Re: Online Status Design





2009/12/3 Martin Owens <doctormo gmail com>
Hey Darren,

On Wed, 2009-12-02 at 16:48 -0500, Darren Albers wrote:
> There are a number of challenges here and it has been discussed in the
> past on this list which might help provide some more details.  At a
> high level:
> 1) Sites that require a proxy or sites that use captive portals will
> give inaccurate results

Sites that require proxy or sites that use captive portals should be
reported as such, this shouldn't be too difficult to work out when you
make a http request and it fails to get the information it expected.

I think proxies are going to be the tricky one, requires someone who
knows about them tbh. But in any case, reporting that your not online
when you are is slightly more desirable that reporting that your online
when your not.

> 2) Needless traffic for people in countries with costly access charges

That's a concern, although many tools and services already attempt to
make requests, updates etc and people from these countries have learned
how to turn things off they find undesirable. Although making the tests
use the smallest amount of bandwidth is also important.

> 3) Who would host this site that is checked?

You'd have a number of them, mirrors of the same file or the same
challenge script that returns a predictable result.

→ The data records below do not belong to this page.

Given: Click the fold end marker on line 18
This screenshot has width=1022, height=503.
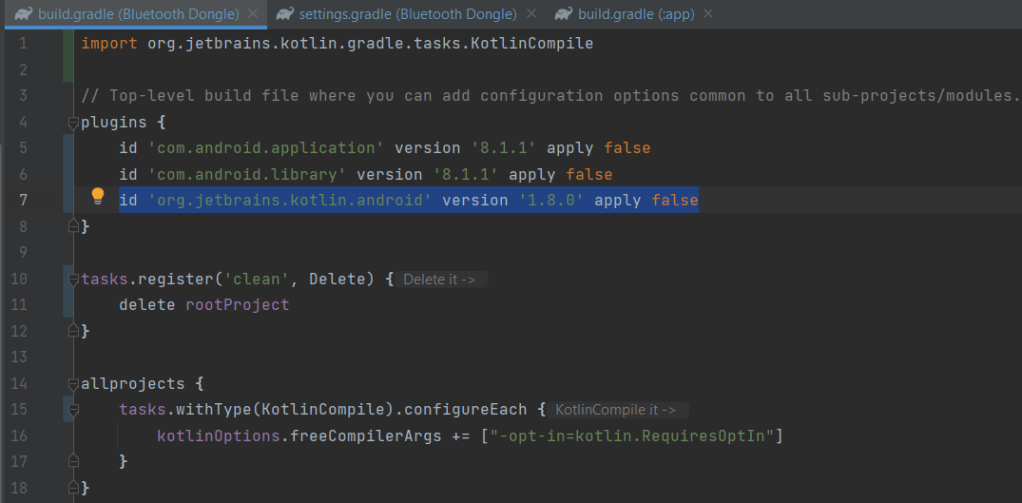Looking at the screenshot, I should [x=72, y=488].
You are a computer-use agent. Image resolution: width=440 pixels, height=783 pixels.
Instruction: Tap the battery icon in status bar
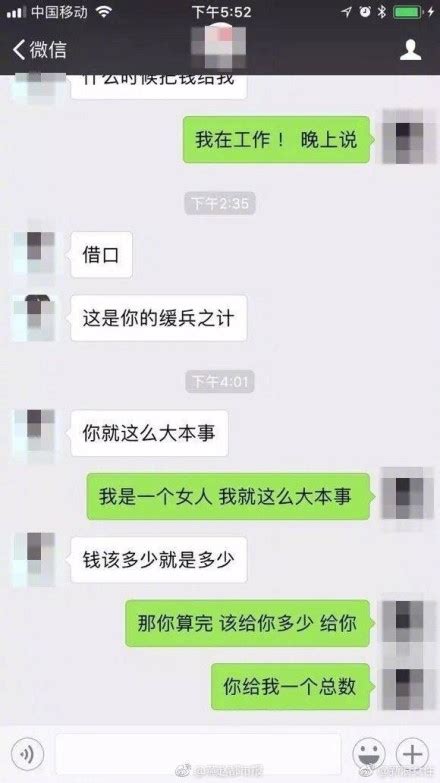click(409, 12)
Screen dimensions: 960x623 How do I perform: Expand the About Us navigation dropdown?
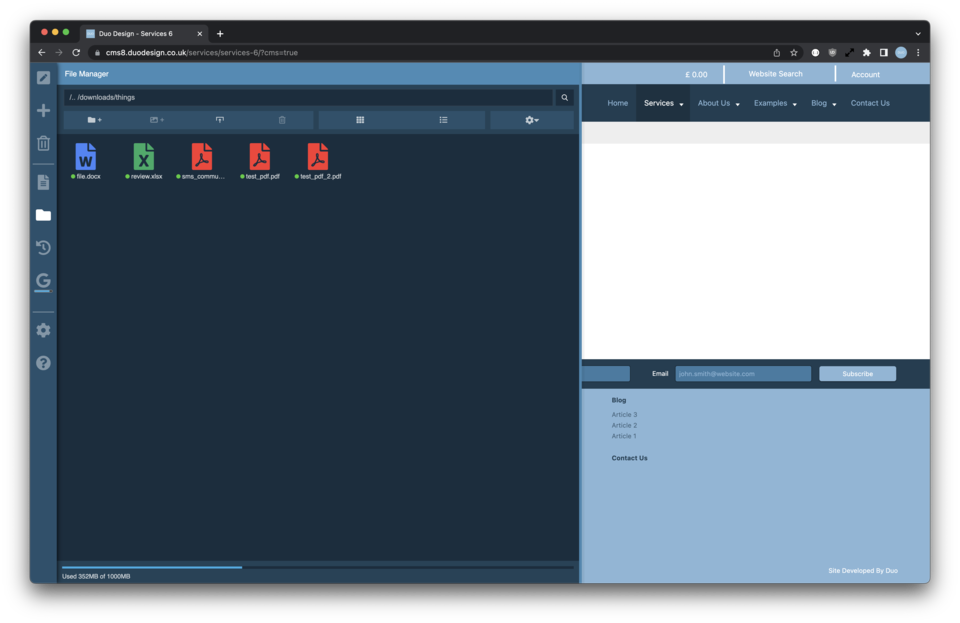point(718,103)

> 4) Do we want to rely on an internet hosted site to determine our
> network status?   What happens when the site goes down or is otherwise
> unavailable?

When it's down, you check the second mirror, then the third and then
conclude that your offline (or the internet has been destroyed by
skynet)

> 5) For most "Home" users if they have a link they are "Online" for all
> intents and purposes.

That isn't true, I work with home users all the time and one of their
problems is the inaccurate reporting of what they want (to be online)
and what the computer can tell them (that they're on a network) there
are all sorts of problems that crop up in all sorts of situations,
especially for people with laptops on wifi networks.

To think that network link is the same as online is to go against the
evidence of user behviour. It's also making it hard to teach, what do I
tell my users? lie to them and say that when it's link they're online?
or tell them the truth and spend 40 mins explaining the complexity of
when they won't be online?

> It might be better to have a troubleshooter
> option that they can run if they can't connect that checks what type
> of link (PPPOE, Wireless etc..) that gives them instructions on how to
> connect and can ping internet sites to determine connectivity and
> suggest options etc...   This way it is more of a troubleshooting tool
> and the items above don't matter.

Instructions for how to fix the problem is a good idea, possibly a
second phaise that you can implement higher up once you have the lower
level detection.

> I personally don't see this as being very valuable and causing
> potential confusion but I am not a developer so my opinion doesn't
> carry much weight  ;-)

Unfortunately experienced users won't find value because they're used to
how it works already. New and casual users on the other hand (and even I
who is a programmer) have had examples of trying to check my email in
evolution and it not getting a connection because my wifi has been stuck
behind a paywall.

It's most definitely a feature which should have always existed.

Martin,



I think you need to be really careful about the use-case here.  I think the blueprint is aiming this feature at home users, so the issue of proxies is vastly reduced.  Also, there's no reason why a tiered approach couldn't be used :

1. Test for http://amionline.ubuntu.com
2. If (1) fails, test for any site and see if the response headers include a 302 or similar code (which many inline proxies will use to redirect you to an accept page - usually for terms and conditions, or possibly to enter your username/password)
3. If (2) fails, test for ping against the default gateway.
4. Report findings back to user appropriately.

And example error messages could be, based on the above,
All fail : "Your router appears to be down"
3 works, 1 and 2 fail : "Your router does not appear to be connected to the internet"
3 and 2 work, 1 fails : "You appear to be behind a firewall/proxy which requires authentication"
All work : "You are connected to the internet".

That would be a million miles more useful than Vista's vague "Local/Limited Connectivity" rubbish.

I mean, you could probably test for DHCP failing too?  Doesn't network-manager just fail silently in that case (unless you have "static" version of the same network defined)?